Mestre em blabláblá e retórica, logo o
liderou na heróica marcha, sob o tradicional lema: ""Deus vult!" (Deus o
quer!).
No dia da luta, ele foi olhar o campo
de batalha: viu o horizonte tomado de
ponta a ponta por infiéis superarmados. Não se apertou. Saiu-se com a
mesma grandiloqüência: ""Deus non
vult!" (Deus não quer!).
Lembro a cena do filme de Monicelli
a propósito da súbita mudança de
opinião do governo. Vejo na mídia o
desfile das autoridades monetárias,
coadjuvadas por economistas e colunistas que lhes são simpáticos ou beneficiários. Garantem que tudo vai
bem. Um deles chegou a dizer que a
situação da economia brasileira é positiva.
Motivo: o Banco Central agora está
certo (antes não estava?), o FMI abriu
paternais exceções no acordo, aceitou
déficit primário como base disso ou
daquilo, soltou alguns caraminguás
para que FHC possa pagar aos especuladores de dentro e principalmente de
fora.
Tudo bem: ""Deus vult" assim.
Três meses atrás era ""Deus non
vult". Não haveria ataque ao real, o
Brasil não era a bola da vez, pelo contrário, o país era maior do que a crise.
A violenta mudança de opinião ainda
não mereceu a explicação tão cara a
FHC: ""Nunca disse isso!".
Enquanto o pessoal do governo e sua
periferia desenrolam as razões da
neoeuforia, o Brasil real contradiz o
Brasil do real pré e pós aquela sexta-feira de janeiro.

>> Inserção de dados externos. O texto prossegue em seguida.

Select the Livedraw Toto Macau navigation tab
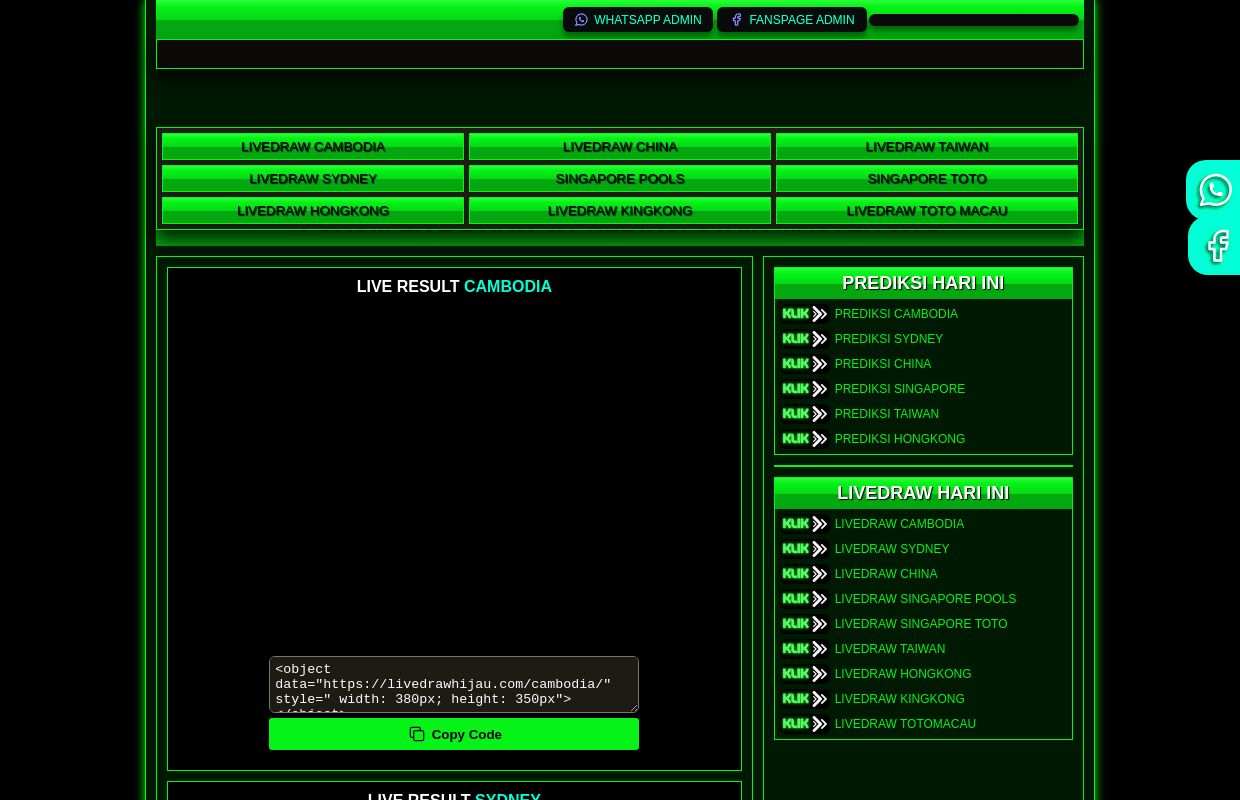Viewport: 1240px width, 800px height. (927, 211)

Prever que a inflação vai ser de tanto é o mesmo que prever a quantidade
de chuva que vai cair em São Paulo na
véspera do próximo feriadão.
Eu ia dar a esta crônica o título meio
esquisito de ""neoeuforia". Preferi o
Brancaleone porque, além do seu entusiasmo pela irrealidade, ele e seu esmolambado exército lembram a nossa
situação, na qual fazemos o costumeiro papel de penitentes.